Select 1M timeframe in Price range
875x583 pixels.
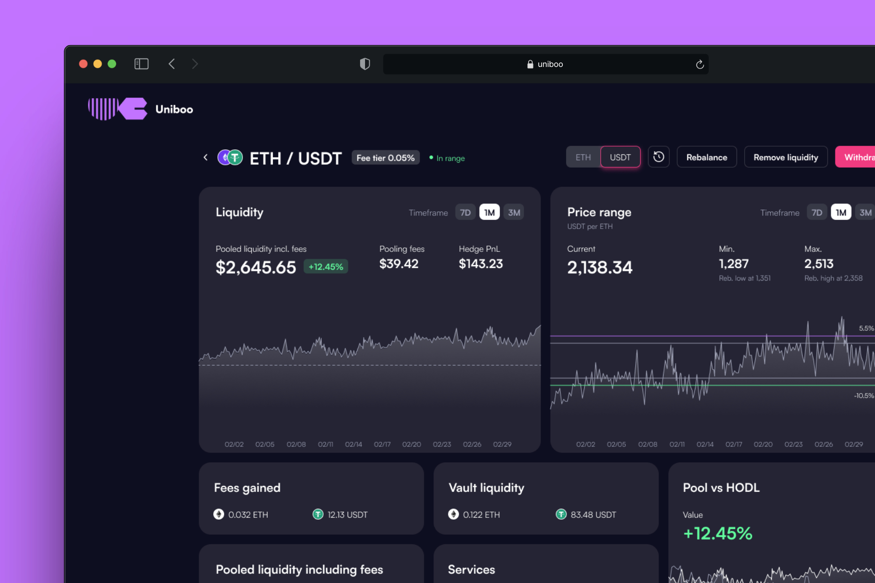841,212
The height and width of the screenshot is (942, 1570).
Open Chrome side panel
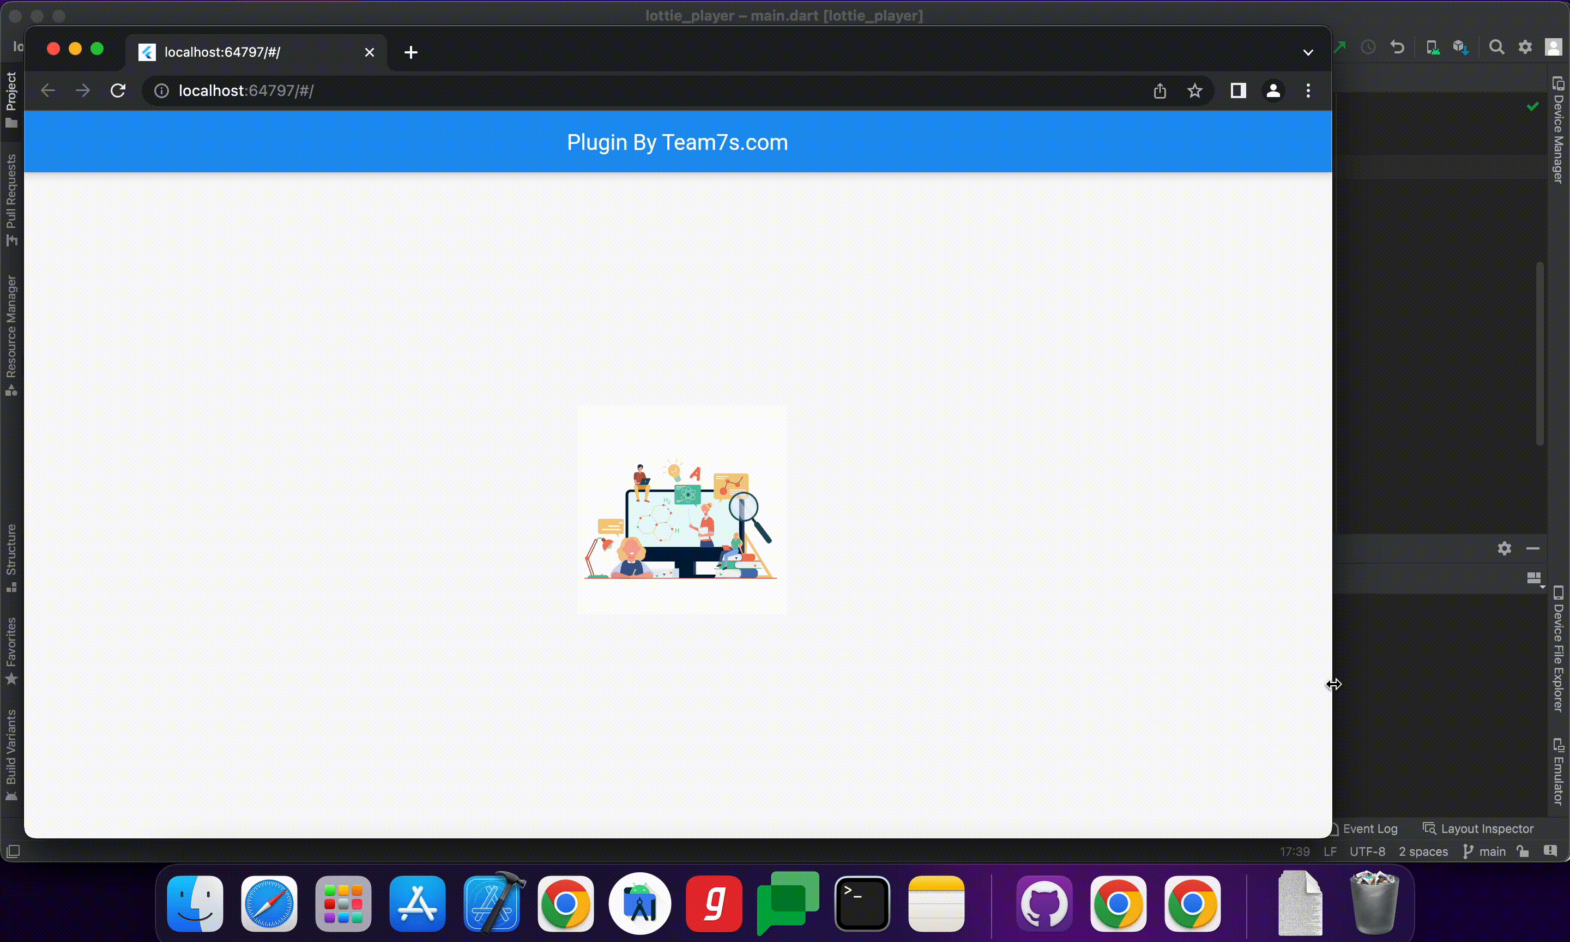(1237, 91)
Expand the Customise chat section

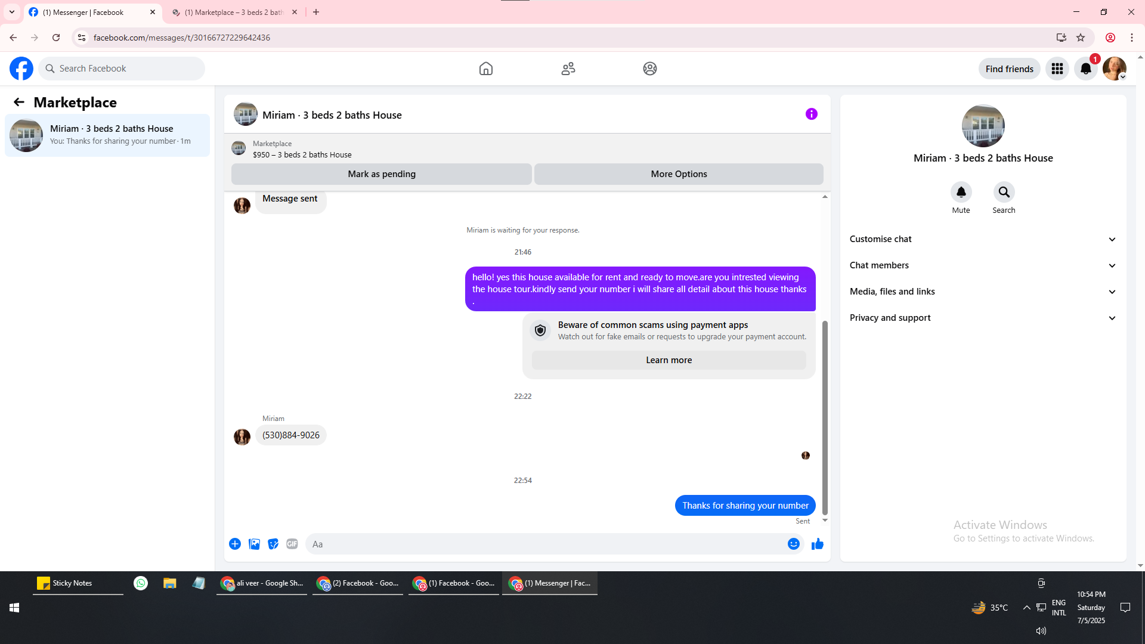click(983, 239)
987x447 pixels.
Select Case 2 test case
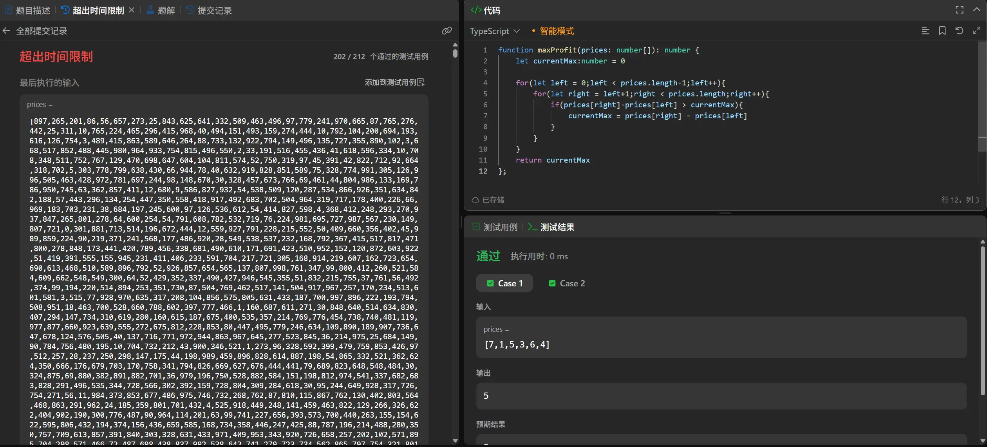567,283
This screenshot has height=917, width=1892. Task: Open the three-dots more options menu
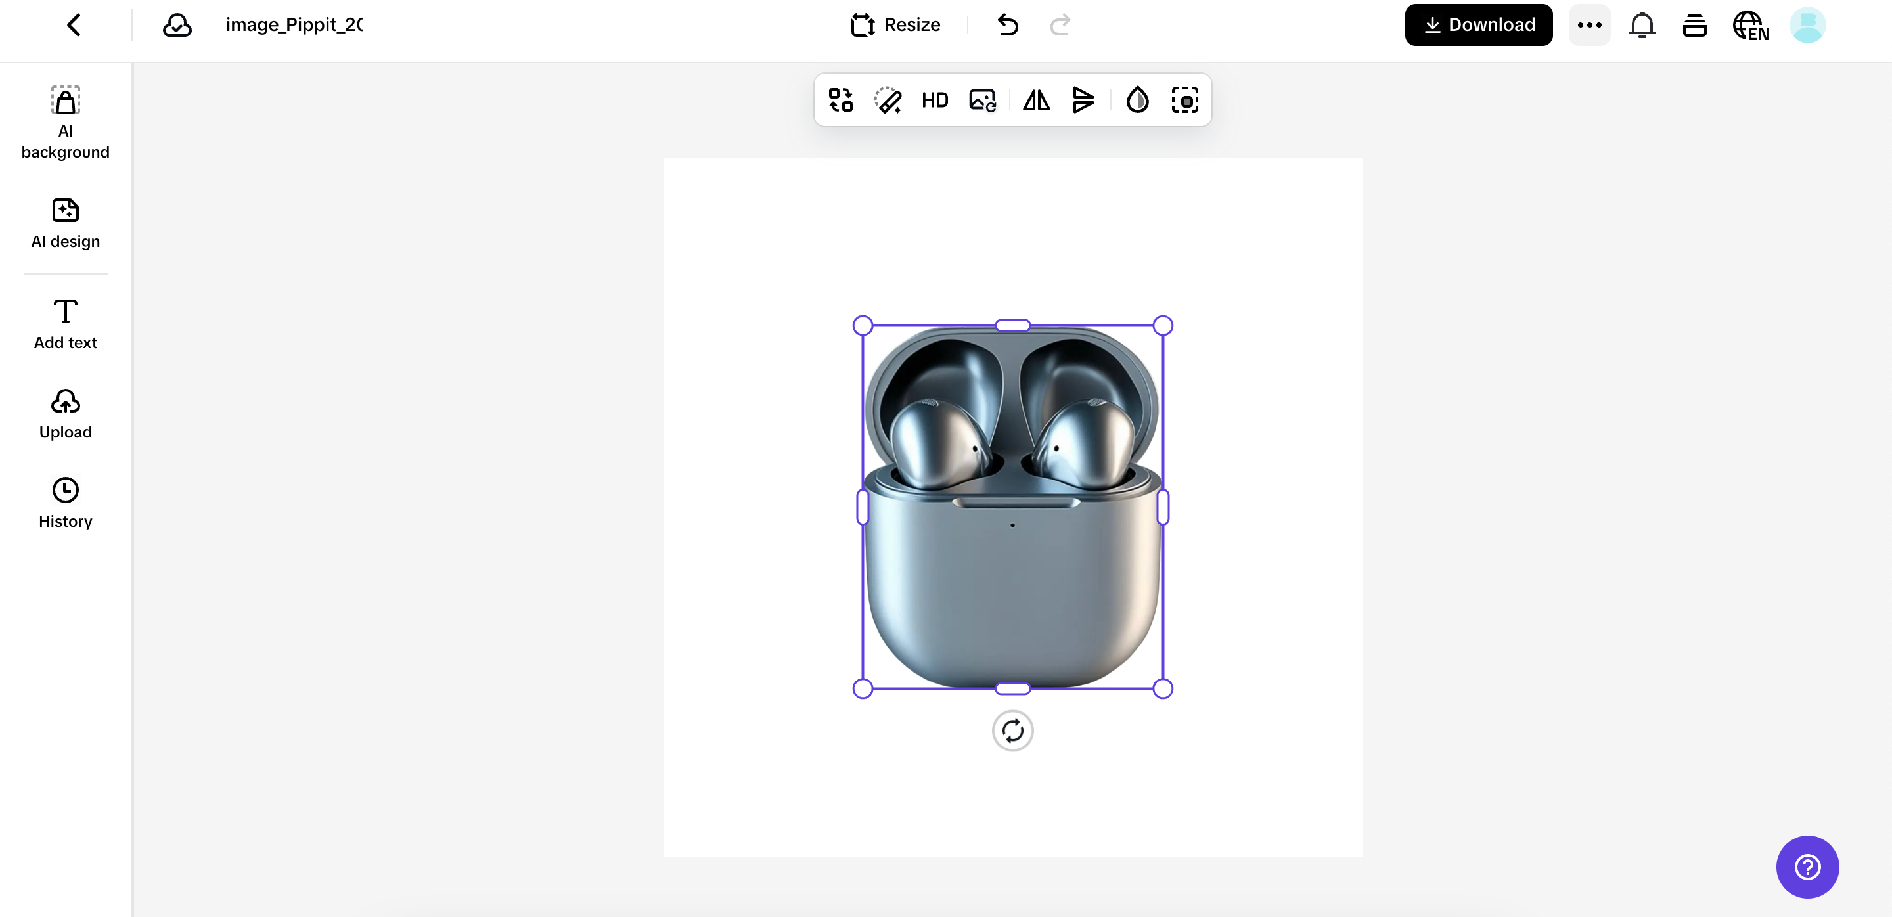1589,25
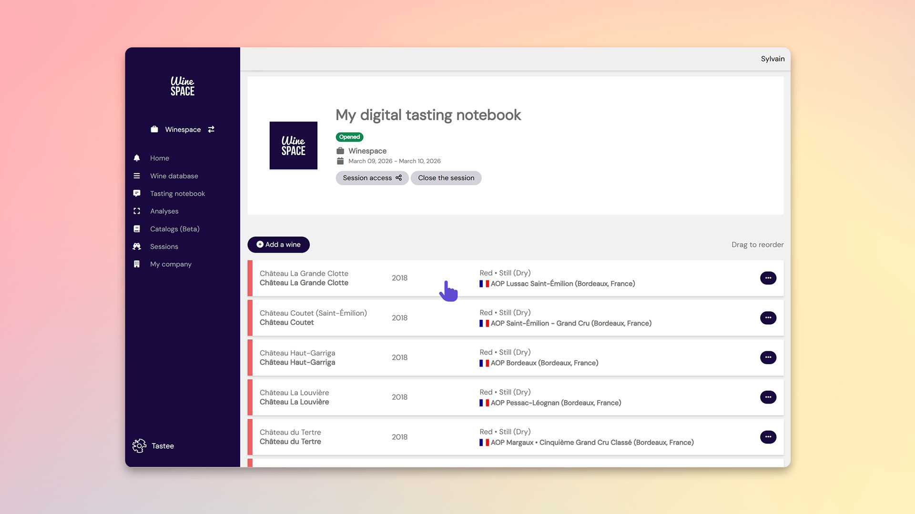Open Wine database from sidebar
Screen dimensions: 915x514
(174, 176)
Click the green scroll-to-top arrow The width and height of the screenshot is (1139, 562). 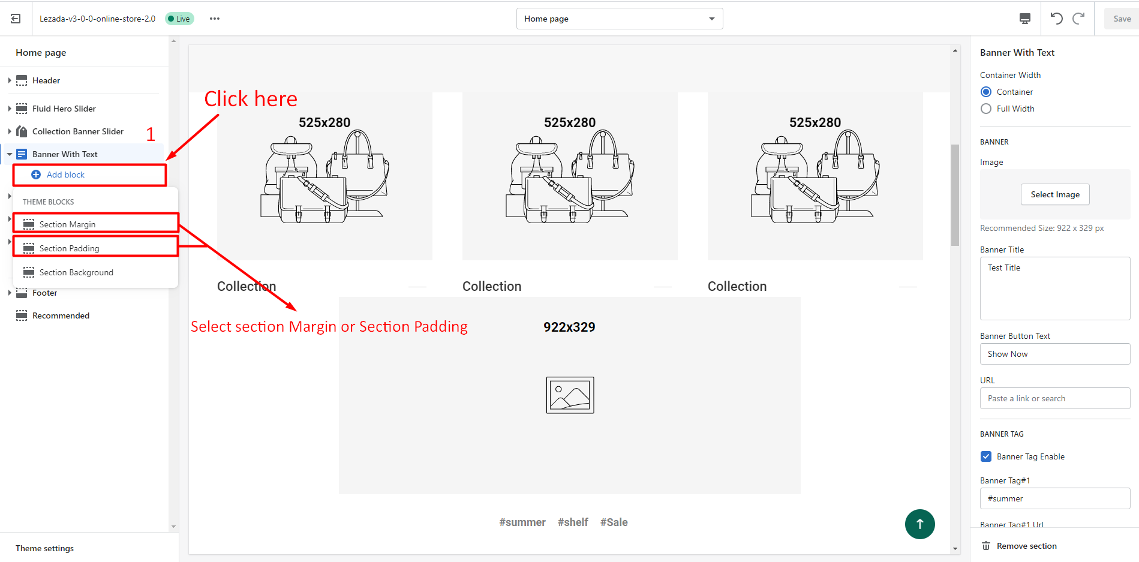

# WORK INSTRUCTIONS:
Transcribe all the records above word for word, without their images.

# TASK RESULT:
Select 1M timeframe in Price range
875x583 pixels.
841,212
The height and width of the screenshot is (942, 1570).
Open Chrome side panel
(1237, 91)
Expand the Customise chat section

click(983, 239)
987x447 pixels.
Select Case 2 test case
567,283
This screenshot has height=917, width=1892. Task: Open the three-dots more options menu
1589,25
Open Wine database from sidebar
Screen dimensions: 915x514
(174, 176)
Click the green scroll-to-top arrow The width and height of the screenshot is (1139, 562). 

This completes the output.